II. La prévalence de l’ordre public dans la mise en balance avec la vie privée et familiale
Au-delà de la légalité interne, la Cour exerce un contrôle de proportionnalité de la mesure au regard des droits fondamentaux du requérant. Elle procède à un examen détaillé des attaches familiales de l’intéressé en France (A), avant de conclure que l’expulsion ne constitue pas une atteinte disproportionnée, donnant la priorité à la défense de l’ordre public (B).
A. L’examen concret des liens familiaux en France
Le requérant invoquait une atteinte à son droit au respect de sa vie privée et familiale, garanti par l’article 8 de la Convention européenne de sauvegarde des droits de l’homme et des libertés fondamentales. Pour apprécier ce moyen, la Cour se livre à une analyse minutieuse de la situation personnelle et familiale de l’intéressé. Elle relève sa présence en France depuis l’âge de dix-sept ans, son mariage avec une ressortissante française, la naissance de ses deux filles et son divorce. Le juge ne se contente pas des allégations du requérant concernant une reprise de la vie commune avec son ex-épouse.
La Cour souligne les contradictions et le manque de preuves tangibles, notant que « l’attestation de l’intéressée, établie à une date postérieure à celle de l’arrêté contesté et qui ne précise pas la date à laquelle cette vie commune aurait repris, et les quelques justificatifs de sorties en famille ne sauraient suffire à établir la réalité d’une telle vie commune ». De même, elle relève que le requérant ne conteste pas sérieusement avoir conservé des liens familiaux dans son pays d’origine, où il a vécu jusqu’à l’adolescence. Cet examen factuel approfondi démontre la volonté du juge administratif de ne pas s’en tenir à la seule existence formelle de liens familiaux, mais d’en sonder la réalité et l’intensité pour mesurer l’impact réel de la mesure d’éloignement.

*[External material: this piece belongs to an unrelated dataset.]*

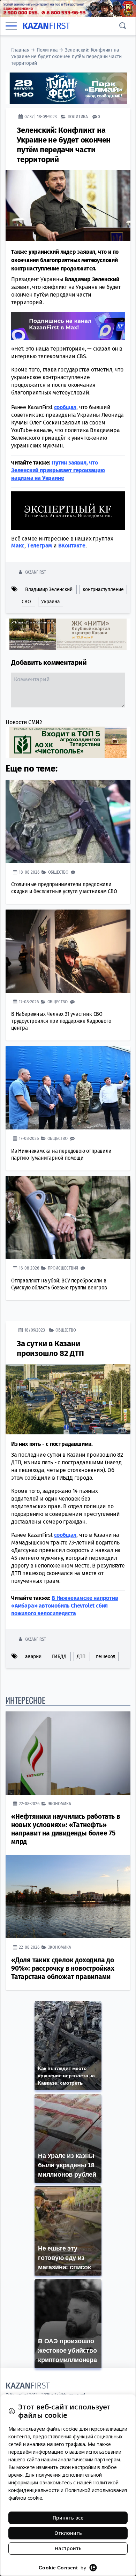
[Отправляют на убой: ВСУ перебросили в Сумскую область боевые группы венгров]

B. La primauté de l’ordre public sur l’intérêt supérieur de l’enfant
La mise en balance des intérêts en présence constitue le cœur du contrôle de proportionnalité. D’un côté, la présence en France des deux enfants mineures du requérant et l’atteinte que leur porterait l’éloignement de leur père. De l’autre, la gravité de l’infraction commise et la nécessité de « préserver l’ordre public et de prévenir les infractions pénales ». La Cour prend également en compte l’intérêt supérieur de l’enfant, garanti par l’article 3-1 de la Convention internationale relative aux droits de l’enfant.
Cependant, elle relativise l’impact de l’expulsion sur les enfants en relevant qu’elles « ont déjà été éloignées de leur père, pendant la durée de l’incarcération de l’intéressé, au cours de laquelle la famille a fait le choix de ne pas organiser de visites ». Cet élément factuel est déterminant, car il suggère que la rupture du lien n’est pas une conséquence nouvelle et directe de la seule mesure d’expulsion, mais qu’elle a déjà été expérimentée par le passé. En définitive, face à la gravité de la menace pour l’ordre public et aux gages de réinsertion jugés insuffisants, le juge conclut que l’atteinte portée au droit au respect de la vie privée et familiale du requérant n’est pas disproportionnée. La décision consacre ainsi une primauté de l’objectif de défense de l’ordre public, même face à la situation d’un père d’enfants français, dès lors que son comportement passé l’a privé de son statut protecteur.